Just as quickly, my shoulders slumped. ‘But look how my ears stick out.’ I pressed my fingers against the tips of each ear, pushing them against my head. I scraped my hair over them. ‘Why can’t my ears be flat, like this?’
‘Those pageboy hairstyles are coming back in fashion,’ Mum said. ‘Perfect for hiding sticky-out ears.’
‘Okay, I’ll get a pageboy ... maybe I could go to Nanna Purvis’s hairdresser?’
‘Ha, your grandmother thinks Rita’s exclusively for her,’ Mum said with a laugh. ‘Probably best we try Percy’s Pin and Perm.’
‘And I am fat, you can’t deny it, Mum. I’m not called Ten-ton Tanya for nothing.’
‘Two women in my typing and shorthand course are on Weight Watchers,’ she said. ‘The pounds have just dropped right off them.’
‘Maybe I could go on Weight Watchers?’
‘Why not?’ Mum put her head next to mine in front of the mirror. ‘You look so much like me when I was your age.’
‘So I’m not adopted?’
‘Why do you keep asking that?’ Mum frowned as she slipped on a pretty flowered blouse, and Nanna Purvis hobbled into the room.
‘Because I didn’t inherit Dad’s dark genes ... the dominant ones, like Shelley did. And because Stacey Mornon’s mother said you weren’t in Wollongong Hospital having me when she was having Stacey.’ My chest felt caught in a vice as I imagined Stacey Mornon’s mother and my father together. ‘Her birthday’s the same day as mine so she reckons I must’ve been adopted. I always asked, don’t you remember?’
‘But I never thought you really believed it,’ Mum said. ‘Oh dear, I should’ve spelled it out. I’m so
sorry. You were born three weeks early. We were up at the Blythes’. Vicky’s birthday, I think. We still saw them back then. You were born in the hospital up there.’
‘You or Dad or Nanna Purvis have never actually said, “You are not adopted”. If you’d only said that.’
‘Anyway, how would that Mornon woman know anything?’ my grandmother said. ‘She was too busy having her seizure.’
‘Seizure?’ Mum said.
‘Didn’t they have to do a seizure to get that bird-brained Stacey out? Wasn’t her head too big for her mother’s fanny?’
‘Oh, I see.’ Mum giggled. ‘Caesar ... short for Caesarean section.’
‘Whatever,’ Nanna Purvis said, and Mum and I smirked behind our hands cupped over our mouths.
‘Anyway, it doesn’t matter,’ I said. ‘I know now that mothers can love their adopted kids just the same as natural ones.’
‘I wish I could’ve been a better mother.’ Mum sighed, laid a hand on my arm. The dewy eyes filled with tears, which she tried to blink away.
She was going to cry again. Oh no, I’d seen her cry enough.
‘Sorry I got sick, Tanya. Sorry I couldn’t look after you properly like a mother should.’
‘You couldn’t help it. Too many sad things happened to you.’
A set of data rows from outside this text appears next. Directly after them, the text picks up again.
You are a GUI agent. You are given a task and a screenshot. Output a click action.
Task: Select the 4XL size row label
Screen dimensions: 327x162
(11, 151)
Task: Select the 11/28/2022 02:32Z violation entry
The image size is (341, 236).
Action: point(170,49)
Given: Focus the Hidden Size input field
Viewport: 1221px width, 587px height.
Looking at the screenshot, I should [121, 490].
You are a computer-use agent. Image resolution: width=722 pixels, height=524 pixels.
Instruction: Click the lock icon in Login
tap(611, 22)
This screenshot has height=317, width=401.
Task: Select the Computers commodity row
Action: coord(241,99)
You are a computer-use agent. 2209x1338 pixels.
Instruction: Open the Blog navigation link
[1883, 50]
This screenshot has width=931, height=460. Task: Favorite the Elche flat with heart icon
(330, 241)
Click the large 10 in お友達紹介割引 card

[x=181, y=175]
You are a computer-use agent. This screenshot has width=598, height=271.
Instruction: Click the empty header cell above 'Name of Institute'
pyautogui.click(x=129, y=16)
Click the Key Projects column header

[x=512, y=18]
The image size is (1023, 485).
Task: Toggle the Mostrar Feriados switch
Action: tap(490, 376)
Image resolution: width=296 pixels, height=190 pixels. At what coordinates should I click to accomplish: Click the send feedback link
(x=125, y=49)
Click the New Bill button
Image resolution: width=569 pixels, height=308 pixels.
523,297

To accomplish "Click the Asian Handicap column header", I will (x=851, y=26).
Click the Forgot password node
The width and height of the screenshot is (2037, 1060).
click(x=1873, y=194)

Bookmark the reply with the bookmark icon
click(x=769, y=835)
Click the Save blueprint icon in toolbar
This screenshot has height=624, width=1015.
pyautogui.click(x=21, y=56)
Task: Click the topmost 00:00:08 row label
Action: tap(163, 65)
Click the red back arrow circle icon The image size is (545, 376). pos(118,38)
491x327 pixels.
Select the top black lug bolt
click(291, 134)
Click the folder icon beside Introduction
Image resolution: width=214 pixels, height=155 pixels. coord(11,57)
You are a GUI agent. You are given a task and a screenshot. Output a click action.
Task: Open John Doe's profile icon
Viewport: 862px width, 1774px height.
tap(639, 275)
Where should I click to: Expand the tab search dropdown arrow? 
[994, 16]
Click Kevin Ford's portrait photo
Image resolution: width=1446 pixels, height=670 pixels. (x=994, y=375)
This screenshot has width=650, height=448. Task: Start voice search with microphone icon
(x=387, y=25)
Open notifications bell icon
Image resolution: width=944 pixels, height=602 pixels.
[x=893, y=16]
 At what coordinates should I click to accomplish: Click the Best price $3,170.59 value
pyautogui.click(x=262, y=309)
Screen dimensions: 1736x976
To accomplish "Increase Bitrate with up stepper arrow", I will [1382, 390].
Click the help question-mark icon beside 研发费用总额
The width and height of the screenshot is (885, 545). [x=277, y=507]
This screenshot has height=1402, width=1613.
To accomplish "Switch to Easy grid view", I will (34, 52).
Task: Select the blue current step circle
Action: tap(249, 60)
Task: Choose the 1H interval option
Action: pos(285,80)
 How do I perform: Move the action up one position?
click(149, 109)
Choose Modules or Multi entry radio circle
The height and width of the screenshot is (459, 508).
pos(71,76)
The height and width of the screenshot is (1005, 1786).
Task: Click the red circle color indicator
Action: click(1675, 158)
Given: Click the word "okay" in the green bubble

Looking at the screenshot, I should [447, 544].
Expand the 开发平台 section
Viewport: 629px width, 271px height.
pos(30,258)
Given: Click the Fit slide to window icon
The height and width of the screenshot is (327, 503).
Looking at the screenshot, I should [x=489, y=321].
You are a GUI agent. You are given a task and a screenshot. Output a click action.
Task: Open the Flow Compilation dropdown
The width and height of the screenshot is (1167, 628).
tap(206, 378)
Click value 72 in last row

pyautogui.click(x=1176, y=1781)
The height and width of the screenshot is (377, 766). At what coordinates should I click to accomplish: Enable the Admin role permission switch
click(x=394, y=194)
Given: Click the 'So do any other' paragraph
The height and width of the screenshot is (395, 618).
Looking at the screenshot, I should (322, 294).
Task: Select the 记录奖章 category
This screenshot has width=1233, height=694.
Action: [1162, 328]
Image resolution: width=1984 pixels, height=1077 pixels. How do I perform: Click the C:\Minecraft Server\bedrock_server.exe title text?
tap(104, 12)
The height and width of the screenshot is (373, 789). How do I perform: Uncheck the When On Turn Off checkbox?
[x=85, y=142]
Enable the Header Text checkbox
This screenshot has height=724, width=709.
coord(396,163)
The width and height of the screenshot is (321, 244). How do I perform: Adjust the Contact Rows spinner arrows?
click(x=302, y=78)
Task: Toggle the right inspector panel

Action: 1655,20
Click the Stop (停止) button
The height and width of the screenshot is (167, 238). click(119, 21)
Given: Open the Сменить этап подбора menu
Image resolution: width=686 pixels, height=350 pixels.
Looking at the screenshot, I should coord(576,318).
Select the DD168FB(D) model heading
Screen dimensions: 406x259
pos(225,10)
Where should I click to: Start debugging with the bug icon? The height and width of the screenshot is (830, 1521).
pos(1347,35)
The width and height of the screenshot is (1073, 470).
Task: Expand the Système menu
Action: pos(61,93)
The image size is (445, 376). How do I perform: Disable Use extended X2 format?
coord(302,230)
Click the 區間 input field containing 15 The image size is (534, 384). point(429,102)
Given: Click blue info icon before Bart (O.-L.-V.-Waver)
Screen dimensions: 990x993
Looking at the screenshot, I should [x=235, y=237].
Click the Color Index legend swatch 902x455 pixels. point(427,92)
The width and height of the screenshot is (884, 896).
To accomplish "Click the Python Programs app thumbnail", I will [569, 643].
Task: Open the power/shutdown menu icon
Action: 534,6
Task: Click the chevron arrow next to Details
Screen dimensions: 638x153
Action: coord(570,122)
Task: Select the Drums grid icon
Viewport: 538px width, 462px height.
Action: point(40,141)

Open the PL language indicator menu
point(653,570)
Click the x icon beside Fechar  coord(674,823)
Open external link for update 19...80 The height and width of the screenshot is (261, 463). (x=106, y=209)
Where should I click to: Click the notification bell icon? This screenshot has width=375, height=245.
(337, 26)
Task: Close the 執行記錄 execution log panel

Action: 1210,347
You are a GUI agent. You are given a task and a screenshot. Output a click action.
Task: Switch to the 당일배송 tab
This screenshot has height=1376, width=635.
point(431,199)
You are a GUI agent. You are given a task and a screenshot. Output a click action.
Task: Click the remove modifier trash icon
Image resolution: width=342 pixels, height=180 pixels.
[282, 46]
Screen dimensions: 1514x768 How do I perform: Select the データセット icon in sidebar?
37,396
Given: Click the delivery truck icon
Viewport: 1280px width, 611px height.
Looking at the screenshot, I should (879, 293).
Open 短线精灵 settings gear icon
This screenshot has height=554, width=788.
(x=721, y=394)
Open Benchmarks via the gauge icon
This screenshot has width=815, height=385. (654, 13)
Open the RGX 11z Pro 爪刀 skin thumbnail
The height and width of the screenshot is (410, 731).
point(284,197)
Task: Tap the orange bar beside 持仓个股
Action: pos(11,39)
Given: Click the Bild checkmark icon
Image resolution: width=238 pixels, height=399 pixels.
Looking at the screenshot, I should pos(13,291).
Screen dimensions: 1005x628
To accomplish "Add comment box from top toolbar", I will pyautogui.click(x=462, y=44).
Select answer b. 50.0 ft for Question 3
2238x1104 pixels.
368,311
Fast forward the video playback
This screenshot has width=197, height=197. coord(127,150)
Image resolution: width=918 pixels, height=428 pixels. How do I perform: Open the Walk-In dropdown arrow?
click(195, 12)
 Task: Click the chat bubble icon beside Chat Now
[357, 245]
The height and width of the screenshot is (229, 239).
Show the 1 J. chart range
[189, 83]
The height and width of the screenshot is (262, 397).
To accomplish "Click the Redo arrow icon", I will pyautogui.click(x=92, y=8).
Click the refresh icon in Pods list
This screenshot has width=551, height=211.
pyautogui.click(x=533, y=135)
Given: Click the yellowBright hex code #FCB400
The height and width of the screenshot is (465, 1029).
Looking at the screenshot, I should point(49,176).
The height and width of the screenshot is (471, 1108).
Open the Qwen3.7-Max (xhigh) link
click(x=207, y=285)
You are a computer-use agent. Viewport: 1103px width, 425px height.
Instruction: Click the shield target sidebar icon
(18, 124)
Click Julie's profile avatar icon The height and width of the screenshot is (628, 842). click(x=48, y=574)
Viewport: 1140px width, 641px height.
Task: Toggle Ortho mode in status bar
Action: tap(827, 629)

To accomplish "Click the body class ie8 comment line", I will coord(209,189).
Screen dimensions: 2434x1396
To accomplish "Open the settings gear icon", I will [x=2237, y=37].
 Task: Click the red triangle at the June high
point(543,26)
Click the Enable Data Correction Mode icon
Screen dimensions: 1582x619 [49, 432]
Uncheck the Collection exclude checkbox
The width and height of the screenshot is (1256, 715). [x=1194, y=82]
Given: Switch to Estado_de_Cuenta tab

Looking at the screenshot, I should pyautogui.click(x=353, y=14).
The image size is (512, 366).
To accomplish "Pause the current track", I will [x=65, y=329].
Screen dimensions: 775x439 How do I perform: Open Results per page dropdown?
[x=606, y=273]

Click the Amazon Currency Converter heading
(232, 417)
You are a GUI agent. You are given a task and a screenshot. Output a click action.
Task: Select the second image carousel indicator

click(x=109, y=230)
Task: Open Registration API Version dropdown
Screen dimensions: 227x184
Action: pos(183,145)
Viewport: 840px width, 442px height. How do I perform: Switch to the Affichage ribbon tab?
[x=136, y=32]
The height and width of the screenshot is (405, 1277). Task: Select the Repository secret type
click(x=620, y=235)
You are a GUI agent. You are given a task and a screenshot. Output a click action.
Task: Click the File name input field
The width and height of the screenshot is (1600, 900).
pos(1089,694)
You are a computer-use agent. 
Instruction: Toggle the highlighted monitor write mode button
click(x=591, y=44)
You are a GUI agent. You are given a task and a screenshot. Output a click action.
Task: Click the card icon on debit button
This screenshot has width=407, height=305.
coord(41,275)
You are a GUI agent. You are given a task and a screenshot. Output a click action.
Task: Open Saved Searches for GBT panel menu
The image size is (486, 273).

She looked away, out through the Venetian blind slats, one hand rubbing at her cowlick. ‘You make it sound so simple. If only...’ She sighed again. ‘I felt so useless; knew you needed me when Shelley ... and your dad drinking more and more. But the sadness, those pills, took all my energy. I needed them to get through the day but they made me so sleepy. I was too weak to fight.’
‘It’s okay, Mum.’
‘And I don’t blame your father for leaving us. I did try to give him what he needed, what every person needs, but I couldn’t fill that gap between us and it just got wider every day.’ She exhaled, her top lip quivering. ‘He tried so hard at first, but I kept pushing him away. As if his tenderness might melt me to some cold, liquidy ... nothing. Oh, I don’t know how to explain it.’